When a senior citizen may still want to file an ITR
The relief is an option, not a bar. A senior citizen covered by 194P may still choose to file a return where:
- The bank has deducted more tax than was finally due and a refund is sought. Filing is the only route to recover excess TDS, and the status can be tracked using our guide on how to check income tax refund status online for AY 2026-27.
- A loss, such as a carried-forward capital loss, needs to be set off or carried forward.
- Other income surfaces that was not in the declaration, in which case filing is required, not optional.
Filing in these cases simply completes the picture and recovers what is owed.
New Income Tax Act 2025 mapping
The Income Tax Act 2025, which restructures and renumbers the 1961 Act, carries this relief forward. The provision corresponding to Section 194P of the 1961 Act is Section 392 of the new Act. The substance, the conditional exemption from filing for specified senior citizens whose bank deducts the correct tax, is preserved, and the same eligibility tests and declaration mechanism continue under the renumbered provision.
Frequently Asked Questions
From which year is Section 194P effective?
Section 194P was inserted by the Finance Act 2021 and is effective from 1 April 2021, that is, from assessment year 2021-22 onward.
Does Section 194P apply if I hold a fixed deposit at a second bank?
No. The relief applies only when interest income arises from the same specified bank that pays your pension. Interest from any other bank breaks eligibility, and you must file a return under Section 139.
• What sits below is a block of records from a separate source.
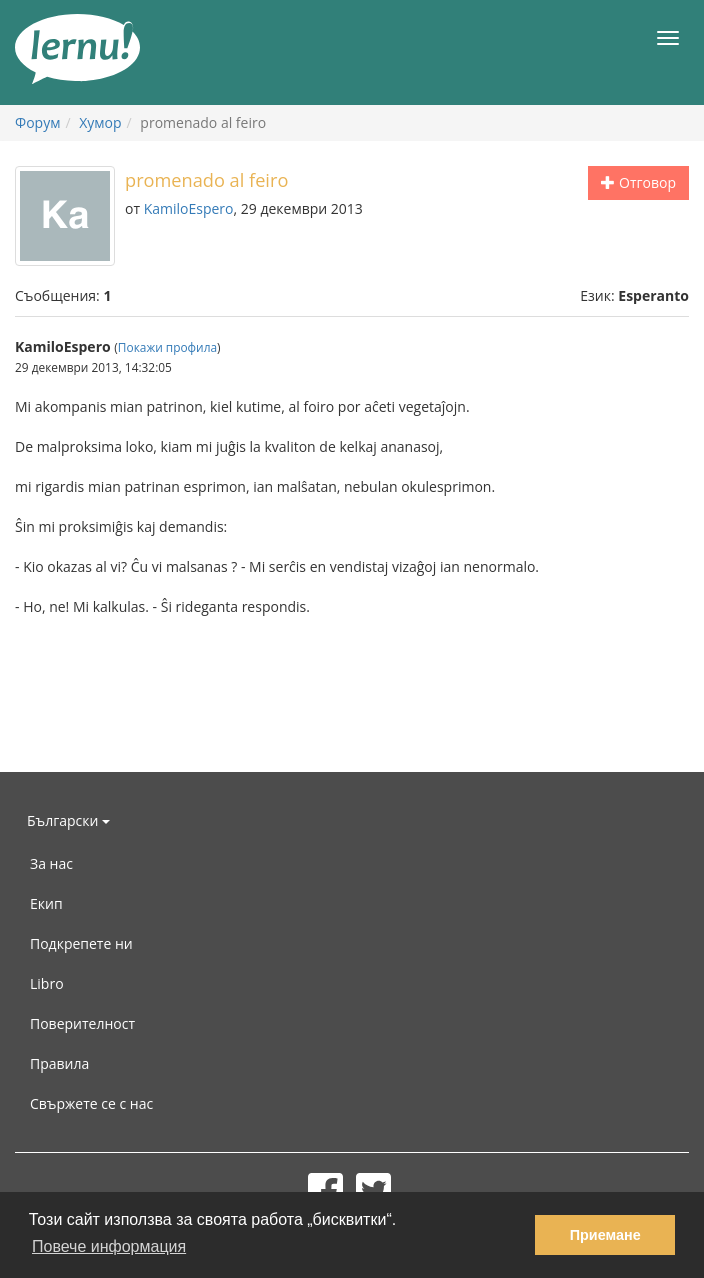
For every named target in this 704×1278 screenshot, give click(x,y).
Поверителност (82, 1023)
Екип (46, 903)
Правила (59, 1063)
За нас (51, 863)
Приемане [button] (605, 1235)
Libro (47, 983)
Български (68, 820)
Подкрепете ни (81, 943)
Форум (37, 122)
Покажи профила (167, 347)
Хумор (100, 122)
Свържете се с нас (91, 1103)
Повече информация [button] (109, 1246)
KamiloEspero (189, 208)
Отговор (638, 182)
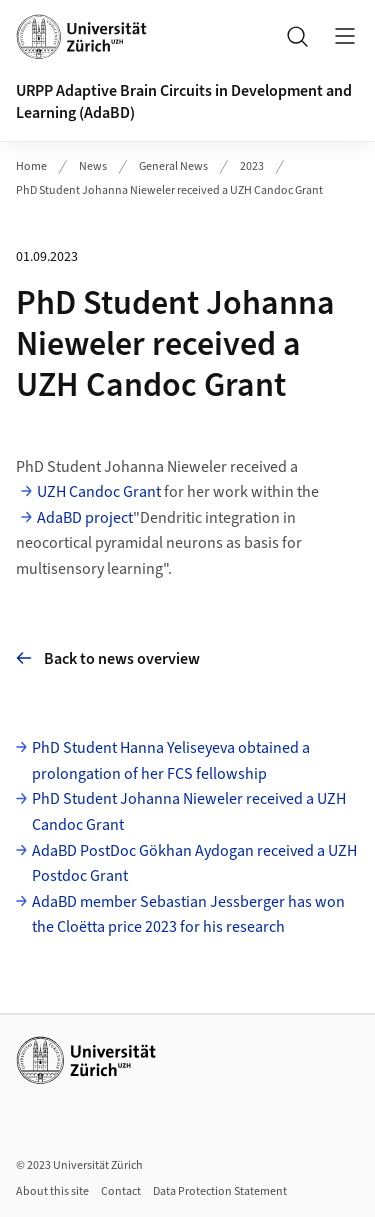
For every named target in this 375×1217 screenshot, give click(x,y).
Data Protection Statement (220, 1191)
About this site (52, 1191)
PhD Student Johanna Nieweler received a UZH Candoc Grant (169, 190)
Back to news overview (108, 659)
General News (173, 166)
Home (31, 166)
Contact (121, 1191)
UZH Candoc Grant (99, 492)
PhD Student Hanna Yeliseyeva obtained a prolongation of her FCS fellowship (171, 761)
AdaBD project (85, 518)
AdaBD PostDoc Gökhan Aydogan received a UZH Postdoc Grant (194, 864)
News (93, 166)
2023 (252, 166)
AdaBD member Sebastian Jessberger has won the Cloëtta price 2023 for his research (188, 915)
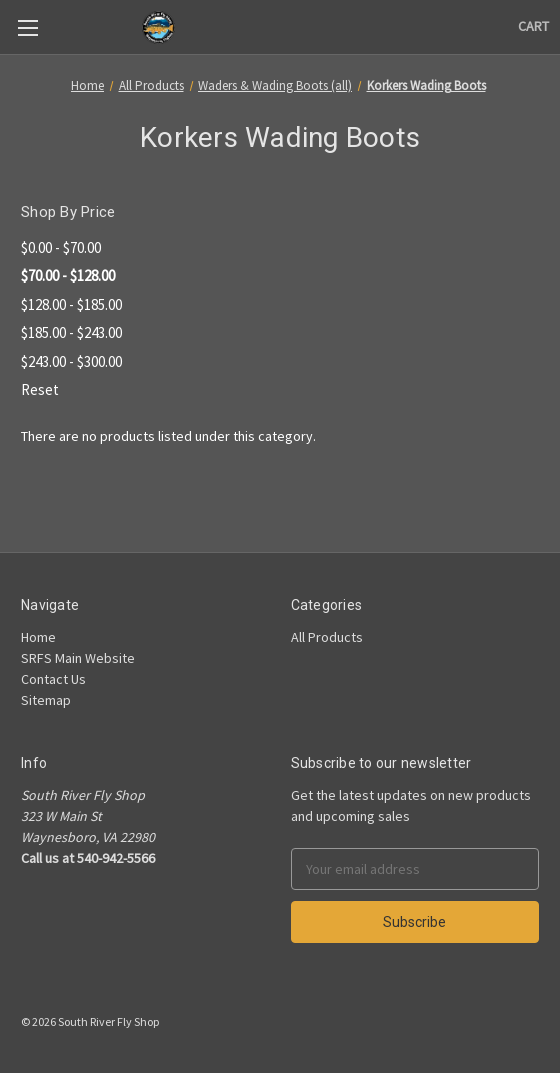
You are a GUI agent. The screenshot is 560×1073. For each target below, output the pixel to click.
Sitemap (46, 700)
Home (38, 637)
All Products (327, 637)
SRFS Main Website (78, 658)
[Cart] (533, 26)
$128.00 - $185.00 (71, 304)
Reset (40, 389)
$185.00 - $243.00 (71, 332)
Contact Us (53, 679)
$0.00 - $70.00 (61, 247)
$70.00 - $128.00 (68, 275)
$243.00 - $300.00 (71, 361)
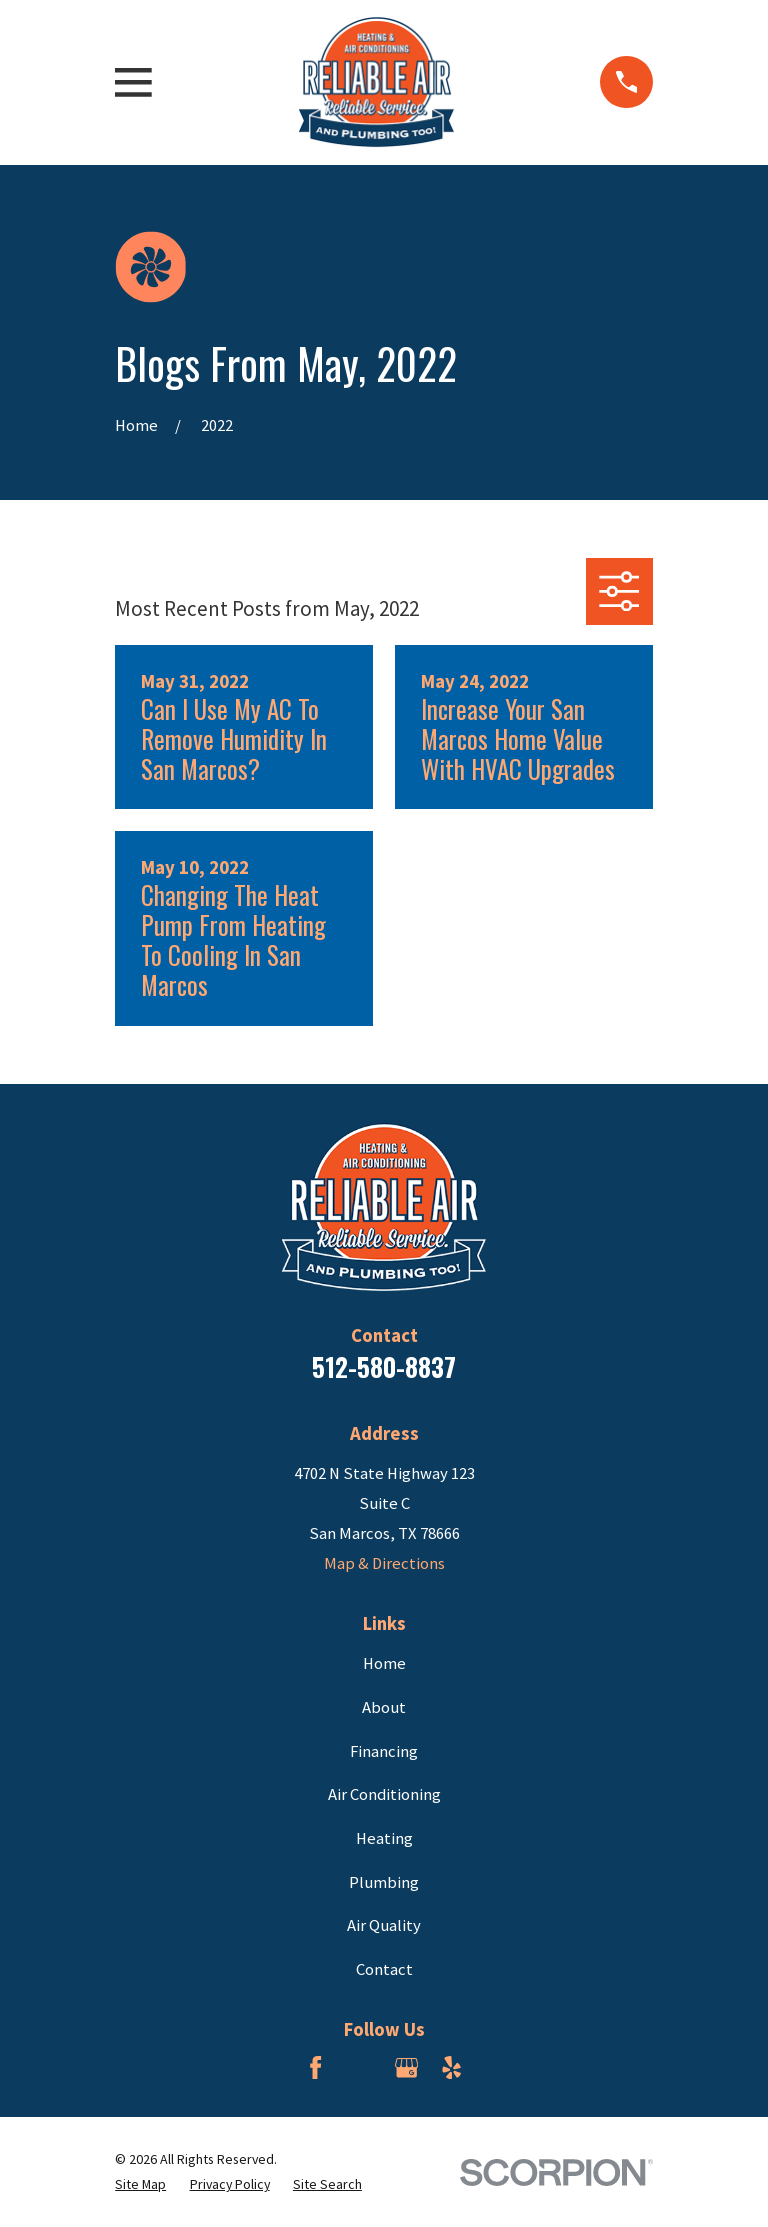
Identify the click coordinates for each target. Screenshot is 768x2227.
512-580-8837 (384, 1366)
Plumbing (384, 1882)
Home (384, 1663)
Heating (384, 1838)
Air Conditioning (384, 1794)
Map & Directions (384, 1563)
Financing (384, 1751)
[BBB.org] (361, 2067)
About (384, 1707)
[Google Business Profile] (406, 2067)
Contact (384, 1969)
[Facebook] (315, 2067)
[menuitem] (140, 2184)
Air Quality (384, 1925)
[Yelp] (451, 2067)
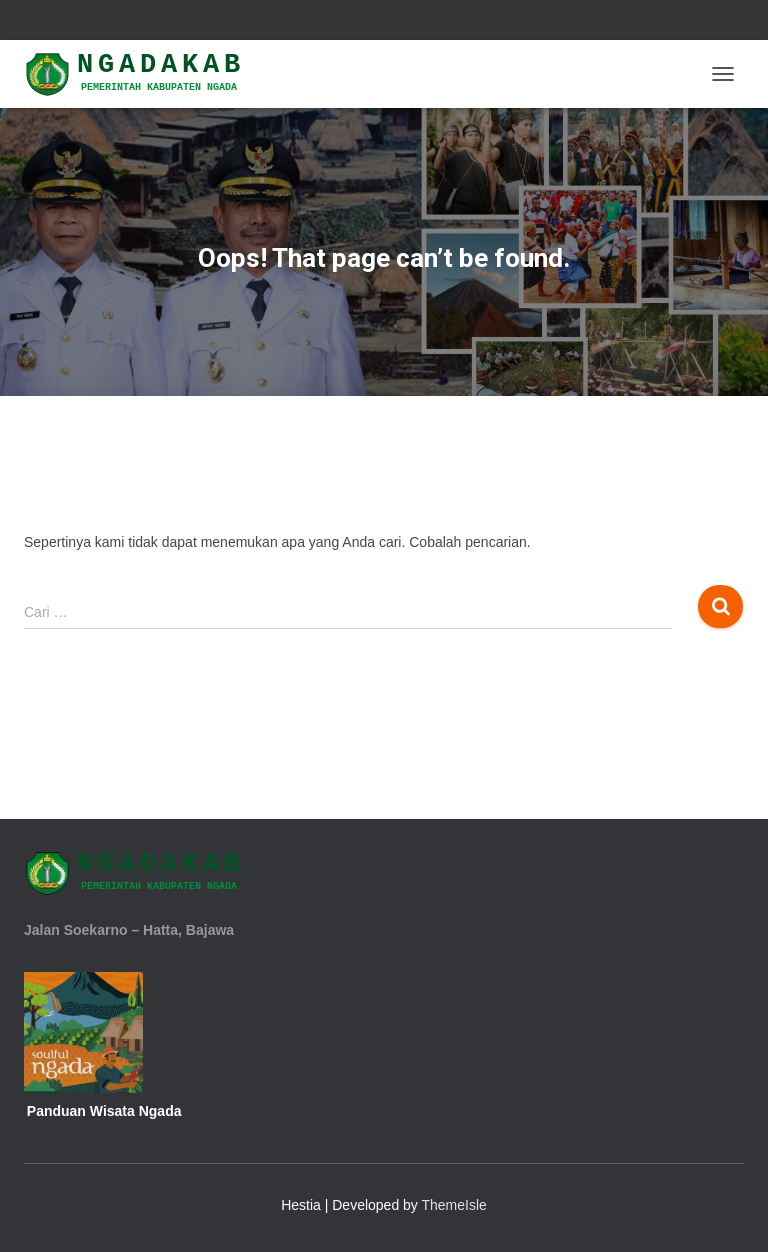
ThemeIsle (454, 1205)
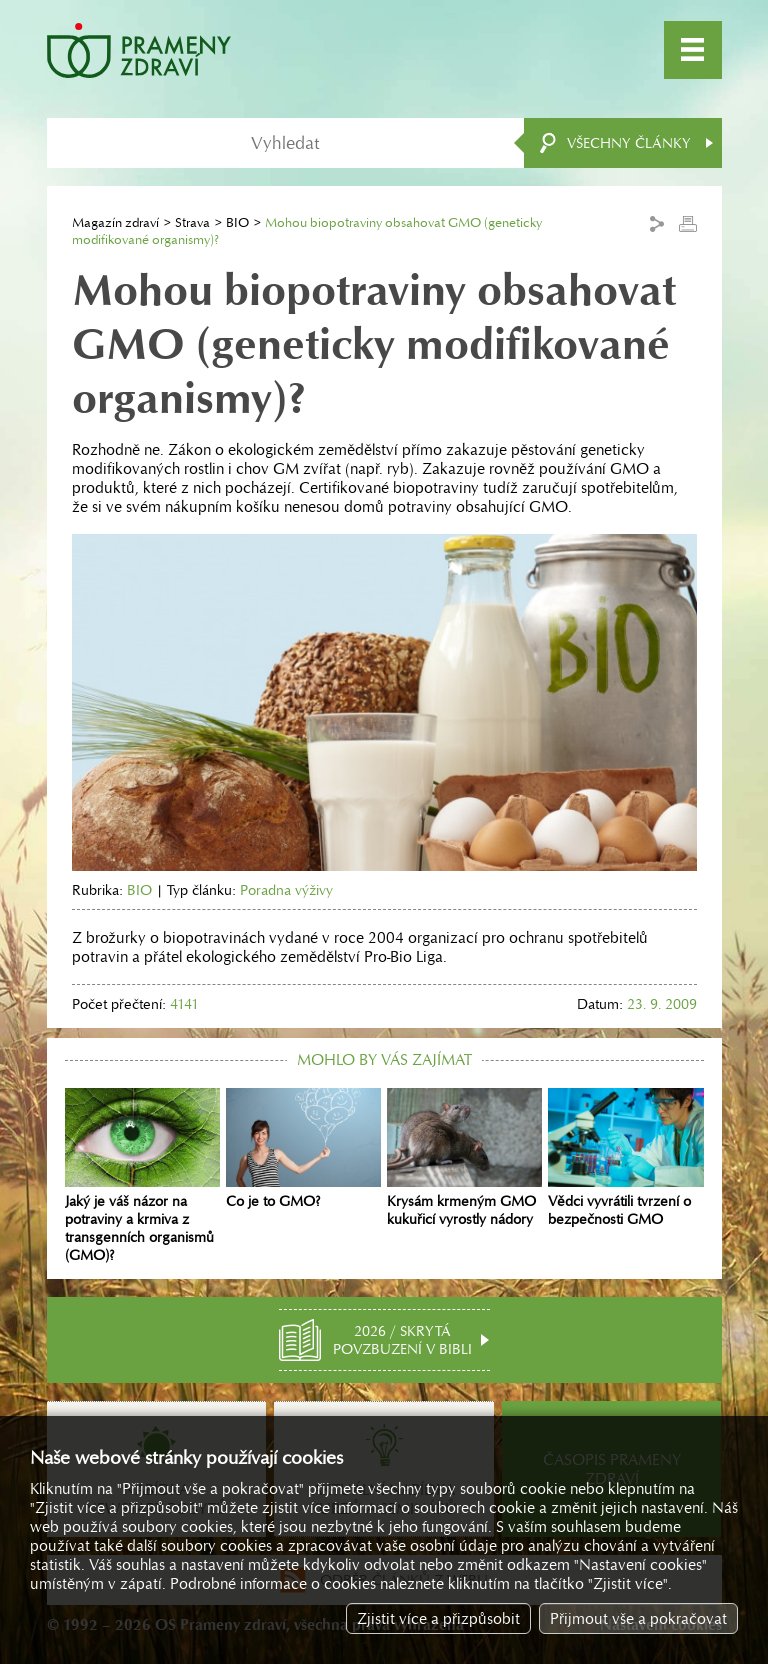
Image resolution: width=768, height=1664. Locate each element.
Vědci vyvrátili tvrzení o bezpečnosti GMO (625, 1158)
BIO (237, 222)
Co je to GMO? (303, 1149)
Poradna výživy (286, 890)
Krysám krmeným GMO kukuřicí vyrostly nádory (464, 1158)
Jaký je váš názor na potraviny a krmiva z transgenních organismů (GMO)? (142, 1176)
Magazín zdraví (115, 222)
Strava (192, 222)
Is a cooperative bank or post office a specified bank?
No. A specified bank is a scheduled banking company notified by the Central Government. Cooperative banks and the post office are not specified banks, so interest from those sources falls outside Section 194P.
Which form do I submit to claim the relief?
You submit Form 12BBA, prescribed under Rule 26D, to your specified bank. It records your Chapter VI-A deductions and rebate eligibility and confirms you have no income other than pension and interest from that bank.
Can the bank give me the benefit of Section 80C and the 87A rebate?
Yes. The specified bank computes total income after allowing eligible Chapter VI-A deductions such as 80C, 80D and 80TTB, then applies the Section 87A rebate where you are within the threshold, before deducting tax.
If 194P applies, can I still file a return?
Yes. Filing remains open and is the only way to claim a refund of excess TDS, to carry forward a loss, or to report other income that was not in your declaration.
Section 194P is a practical, taxpayer-friendly provision, but its narrow conditions mean the difference between relief and a missed obligation often turns on a single detail, such as a deposit at a second bank or interest from a post office scheme. Read the eligibility tests carefully, and where any other income exists, treat the return as mandatory. Getting Form 12BBA right, with accurate deduction figures, is what lets the bank deduct the correct tax and close the year cleanly.
This article is based on Section 194P of the Income Tax Act, 1961, as inserted by the Finance Act 2021 (effective 1 April 2021), read with Rule 26D and Form 12BBA, and references the corresponding Section 392 of the Income Tax Act 2025. It is general information and not a substitute for advice on your specific facts.